Consideraciones finales
La historia reciente de nuestro país cuenta con un número indefinido de víctimas sin reclamantes y de horrores velados, como si se tratara de un teatro de ilusiones en el que su figura central es un mago que, en lugar de sacar conejos de un sombrero, captura buena parte del dolor de la audiencia y lo oculta tras una cortina y, acto seguido, se retira del escenario como si nada hubiera sucedido. Aquí lo imperdonable adquiere la forma de amnesia inducida, de moratoria perenne. En términos sociales y políticos, el perdón trasciende la esfera íntima del infractor. No basta con que este se sienta absuelto por Dios -cualquiera sea su idea o representación-, la vida, la naturaleza o el destino. Se requiere la aquiescencia del agredido o de quien lo represente. Justamente, en este plano interpersonal se hace necesaria la participación de otros actores sociales que presencien, testifiquen, apoyen, soporten o garanticen la promesa que enlaza tanto el perdón solicitado como el concedido. En un sentido negativo, el valor de la promesa reside en la detención de la agresión y, en un sentido positivo, en la tolerancia de la presencia del otro en el ámbito social más amplio, lo que no necesariamente implica familiaridad, amistad o cercanía.

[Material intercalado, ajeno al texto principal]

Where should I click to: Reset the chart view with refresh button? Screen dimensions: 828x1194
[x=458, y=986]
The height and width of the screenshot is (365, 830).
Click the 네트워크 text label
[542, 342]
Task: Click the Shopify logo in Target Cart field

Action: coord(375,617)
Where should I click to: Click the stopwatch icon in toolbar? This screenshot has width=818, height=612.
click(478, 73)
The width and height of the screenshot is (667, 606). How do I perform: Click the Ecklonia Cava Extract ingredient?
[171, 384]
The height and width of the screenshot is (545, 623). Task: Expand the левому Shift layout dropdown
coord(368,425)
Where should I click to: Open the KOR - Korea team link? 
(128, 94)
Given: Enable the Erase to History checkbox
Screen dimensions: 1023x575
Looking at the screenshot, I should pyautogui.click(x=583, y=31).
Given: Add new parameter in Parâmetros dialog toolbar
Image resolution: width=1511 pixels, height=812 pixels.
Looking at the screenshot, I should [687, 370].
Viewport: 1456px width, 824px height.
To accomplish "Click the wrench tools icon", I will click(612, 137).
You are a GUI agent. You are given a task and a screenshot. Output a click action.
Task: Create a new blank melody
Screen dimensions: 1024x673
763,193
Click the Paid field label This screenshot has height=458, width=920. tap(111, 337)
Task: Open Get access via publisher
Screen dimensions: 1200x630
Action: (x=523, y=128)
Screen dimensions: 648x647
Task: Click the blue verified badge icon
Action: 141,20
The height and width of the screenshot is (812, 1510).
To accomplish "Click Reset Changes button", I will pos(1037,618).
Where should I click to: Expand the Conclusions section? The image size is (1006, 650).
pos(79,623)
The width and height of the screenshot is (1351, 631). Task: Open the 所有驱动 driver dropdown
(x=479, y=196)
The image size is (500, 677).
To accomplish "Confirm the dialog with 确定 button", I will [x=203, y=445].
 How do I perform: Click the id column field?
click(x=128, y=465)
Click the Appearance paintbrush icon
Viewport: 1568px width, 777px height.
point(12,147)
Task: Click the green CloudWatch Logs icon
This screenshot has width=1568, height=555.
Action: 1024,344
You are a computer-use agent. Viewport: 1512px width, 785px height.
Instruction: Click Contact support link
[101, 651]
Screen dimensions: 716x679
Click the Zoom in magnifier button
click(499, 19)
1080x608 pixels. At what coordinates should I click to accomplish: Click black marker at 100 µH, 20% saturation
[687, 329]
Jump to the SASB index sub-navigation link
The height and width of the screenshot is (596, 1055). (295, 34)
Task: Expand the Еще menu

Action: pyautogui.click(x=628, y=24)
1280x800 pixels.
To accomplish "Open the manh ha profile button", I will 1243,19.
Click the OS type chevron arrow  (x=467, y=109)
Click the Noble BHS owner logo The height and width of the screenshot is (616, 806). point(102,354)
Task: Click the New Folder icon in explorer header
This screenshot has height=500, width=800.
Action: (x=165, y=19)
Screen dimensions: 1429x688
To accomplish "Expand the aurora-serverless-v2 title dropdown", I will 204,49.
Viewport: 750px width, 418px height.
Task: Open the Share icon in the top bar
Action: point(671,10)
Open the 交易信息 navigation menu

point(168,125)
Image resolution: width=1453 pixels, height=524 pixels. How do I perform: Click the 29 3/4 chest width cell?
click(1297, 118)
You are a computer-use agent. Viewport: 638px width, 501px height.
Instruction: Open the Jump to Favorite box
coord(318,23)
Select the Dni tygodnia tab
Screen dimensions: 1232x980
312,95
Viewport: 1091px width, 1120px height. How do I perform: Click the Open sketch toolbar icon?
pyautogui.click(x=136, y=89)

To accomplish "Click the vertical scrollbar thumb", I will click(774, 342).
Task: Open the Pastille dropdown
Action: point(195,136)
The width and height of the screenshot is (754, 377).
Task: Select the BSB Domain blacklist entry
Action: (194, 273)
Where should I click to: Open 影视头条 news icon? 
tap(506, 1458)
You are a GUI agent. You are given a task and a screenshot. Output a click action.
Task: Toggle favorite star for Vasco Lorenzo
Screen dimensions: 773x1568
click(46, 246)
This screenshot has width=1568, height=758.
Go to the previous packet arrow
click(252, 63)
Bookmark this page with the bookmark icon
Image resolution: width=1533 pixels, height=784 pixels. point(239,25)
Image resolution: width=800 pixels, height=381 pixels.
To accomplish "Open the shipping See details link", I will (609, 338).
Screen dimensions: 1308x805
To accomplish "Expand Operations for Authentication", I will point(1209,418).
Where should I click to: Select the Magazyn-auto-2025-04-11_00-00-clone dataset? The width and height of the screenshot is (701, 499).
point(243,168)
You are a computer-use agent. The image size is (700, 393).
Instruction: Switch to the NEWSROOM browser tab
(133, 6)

De otro lado, el perdón trasciende la esfera íntima del agredido, pues, por más que se esté dispuesto a perdonar para sanar y seguir adelante, sin la interacción con el agresor o quien lo represente, su indulgente actitud no enlaza promesa alguna, en tanto no habría un otro a quien proferírsela, ni compromiso de futuro cumplimiento. Quien perdona sin la decisión o participación del perpetrador circunscribe el perdón a su mundo psíquico, movido por la necesidad de paz interior. Muchas víctimas o sobrevivientes eligen voluntariamente esta condición, al no contar con otra alternativa. A estas formas de perdón las podríamos denominar perdón sin otredad, esto es, intrapersonal, al margen de la esfera pública, sin efectos en la restauración de una comunicación interpersonal segura y justa entre los implicados en los episodios del daño; en el primer caso, en ausencia de munificencia, y en el segundo, con su plena realización.
En lo que respecta a iniciativas educativas -investigativas y pedagógicas- se requiere tomar recaudos, a fin de no trivializar el perdón al confundirlo con la solicitud de disculpas por asuntos que, si bien importan, no merecen ser abordados a la luz de las exigencias del primero, cuya profundidad y complejidad ya se ha venido señalando a lo largo del presente escrito, especialmente porque el perdón está relacionado con el daño moral o el menoscabo de la dignidad de quienes sufren dicho daño, y esto es particularmente notorio en situaciones marcadas por la impunidad en contextos de violencia política. Finalmente, aunque haya un relativo consenso respecto de que el perdón se aprende, se propicia y se desarrolla, no existe ningún acuerdo sobre la idea de que se pueda enseñar a perdonar. Si fuese así, el asunto se resolvería en el diseño y aplicación de eficaces y persuasivas estrategias y dispositivos escolares o sociales. Está claro que en todo caso prevalece la voluntad, la capacidad de decisión y la prodigalidad del agredido, en observancia de la construcción o reconstrucción de condiciones de justicia.